When it comes to of-the-moment teen book series, I’m certainly a connoisseur. I eased through the Harry Potter stories, devoured the Hunger Games trilogy and – yes, sad to say – even gave the Twilight saga a spin back in the day.
None of these endeavors I really regret, either. There’s something glorious about being a guy in his mid-20s who can interact with “the younger folk” on what books they’re reading in their poster-filled bedrooms. Some grey-bearded psychologist may look into my actions as an attempt to feel more youthful, but in reality it’s just a guilty literary pleasure I have. Like the caramel-coated slice of cheesecake that follows a protein-filled meal, perhaps it isn’t the best long-term decision for use of time, but it feels right in the moment.
So, when I started to see “The Fault in Our Stars” pop up in the hands of numerous high school students in my different counties last year, I wanted to know from where all the fuss originated. I knew a film adaptation was on the horizon, and with it, subsequent buzz on the original story.
Still, the notion of “fun reading” involving kids with cancer didn’t have the same allure of death-defying wizards or young vampires in love. I carefully avoided picking up John Green’s novel throughout most of the school year until the final few weeks.
Then, I descended upon the great pasture that feeds all mainstream consumer sheep, Wal-Mart, and made my way to the very limited book section to pick up a copy. I’m at least proud to say I purchased the original hardcover version instead of the cheap, mass-market paperback with the film’s poster dominating the artwork.
And then, astonishment was realized. As I slowly began to consume the ill-fated romance of Hazel Grace Lancaster and Augustus Waters, two fictional Indianapolis-based teens with different forms of cancer, I understood what I was reading was not another serialized, fictional account meant for franchise potential and to create a imaginary world for its audience in the same vein of a Hogwarts.
No, this was something vastly different. For “A Fault in Our Stars” was a carefully constructed novel on the importance of life at any stage and the understanding the love we share with anyone, no matter how personal or public, is in a way its own immortality. Such themes may be lost to the some of the youngsters reading Green’s heavily acclaimed work, who will instead focus on the simple, sweet romance between the book’s two leads.
What we ultimately end up with is not necessarily a Middle America Romeo and Juliet so much as a modern take on the principle of appreciating the physical and emotional beauty in front of you. And, in the digital age, where so often we find ourselves exploring the pictorial lives of others and daydreaming about an existence constantly spent vacationing, such an idea is pivotal.
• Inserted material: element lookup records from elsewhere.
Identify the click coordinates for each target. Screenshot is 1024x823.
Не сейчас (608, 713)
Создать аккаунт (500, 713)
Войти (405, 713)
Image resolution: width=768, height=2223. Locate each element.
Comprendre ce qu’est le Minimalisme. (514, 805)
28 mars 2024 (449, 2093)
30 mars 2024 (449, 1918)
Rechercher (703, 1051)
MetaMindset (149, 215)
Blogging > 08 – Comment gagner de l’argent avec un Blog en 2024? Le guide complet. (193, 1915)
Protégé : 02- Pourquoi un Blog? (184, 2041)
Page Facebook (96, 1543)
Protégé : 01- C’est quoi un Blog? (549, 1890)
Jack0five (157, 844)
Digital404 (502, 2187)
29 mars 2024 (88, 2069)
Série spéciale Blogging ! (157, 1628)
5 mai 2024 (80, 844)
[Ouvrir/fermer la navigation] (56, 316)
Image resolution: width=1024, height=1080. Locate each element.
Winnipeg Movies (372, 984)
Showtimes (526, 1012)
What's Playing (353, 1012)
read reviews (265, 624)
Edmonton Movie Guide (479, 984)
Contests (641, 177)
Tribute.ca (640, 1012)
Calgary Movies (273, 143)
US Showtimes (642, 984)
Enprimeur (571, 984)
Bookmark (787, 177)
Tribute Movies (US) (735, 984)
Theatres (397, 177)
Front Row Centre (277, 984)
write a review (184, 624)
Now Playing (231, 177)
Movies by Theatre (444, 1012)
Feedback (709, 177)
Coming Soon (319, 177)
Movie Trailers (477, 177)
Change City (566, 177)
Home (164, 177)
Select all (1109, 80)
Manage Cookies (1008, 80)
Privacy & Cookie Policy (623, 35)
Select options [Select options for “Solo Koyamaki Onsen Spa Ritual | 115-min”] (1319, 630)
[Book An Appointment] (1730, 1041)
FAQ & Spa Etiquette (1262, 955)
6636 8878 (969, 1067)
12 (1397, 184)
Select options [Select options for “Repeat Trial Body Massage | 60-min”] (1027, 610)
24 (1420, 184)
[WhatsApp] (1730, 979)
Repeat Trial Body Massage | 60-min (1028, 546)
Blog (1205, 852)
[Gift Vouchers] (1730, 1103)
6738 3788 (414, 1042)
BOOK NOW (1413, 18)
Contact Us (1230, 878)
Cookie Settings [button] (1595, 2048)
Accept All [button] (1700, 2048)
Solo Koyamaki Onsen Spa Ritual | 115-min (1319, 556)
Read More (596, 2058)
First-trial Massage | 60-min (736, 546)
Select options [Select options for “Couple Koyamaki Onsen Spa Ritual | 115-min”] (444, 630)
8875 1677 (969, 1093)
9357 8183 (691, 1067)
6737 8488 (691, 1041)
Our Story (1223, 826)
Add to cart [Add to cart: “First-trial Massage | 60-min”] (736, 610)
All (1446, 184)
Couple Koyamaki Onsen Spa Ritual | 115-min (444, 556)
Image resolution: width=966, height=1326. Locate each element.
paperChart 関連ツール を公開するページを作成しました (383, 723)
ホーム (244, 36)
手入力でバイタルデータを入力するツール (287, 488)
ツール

Much like the book, I put off seeing the movie, as well. Early on, I didn’t feel like being in a jam-packed theater with a bunch of teenage girls – some of which would’ve been my students – and their mothers. As time progressed, I ignored its release because I didn’t feel like crying. I’d confronted enough death in my own life in recent years, and the idea of going into a dark theater and balling my eyes out to fictional demises didn’t seem like the most attractive way to spend a summer afternoon.
How pleased I was this last week when I finally did make that trip into the theater and saw how the film cleverly executed what the book had accomplished: I left the cinema that day with more of an appreciation of the life I had and the love I shared more than the depression of those faces and voices no longer here.
Explanation of phenomenon like Harry Potter is fairly simple; man has always had a love for fantasy and escapism. This was especially true over the last decade, as wars abroad and economic turmoil at home made the proposition of diving into a good book or gluing your eyes to a silver screen all the more wanted.
But what about the fascination with John Green’s novel about seemingly ordinary cancer-suffering characters whose lives aren’t glamorous? “The Fault in Our Stars” appeals to us for the same reason most modern spiritual self-help books do: it reminds us our small individual worlds we share with our close group of family and friends matter. Sure, they may not get the press of the Kardashians or have the historical prestige of the Royal Family.
As “The Fault in Our Stars” so brilliantly states, “some infinities are bigger than others.” That doesn’t make the “smaller infinities” any less of ones. As long as love continues to exist (and so I’ve been told on good authority, it always will in one form or another), the “infinites” all those who have partaken in its force have shared will continue on, as well.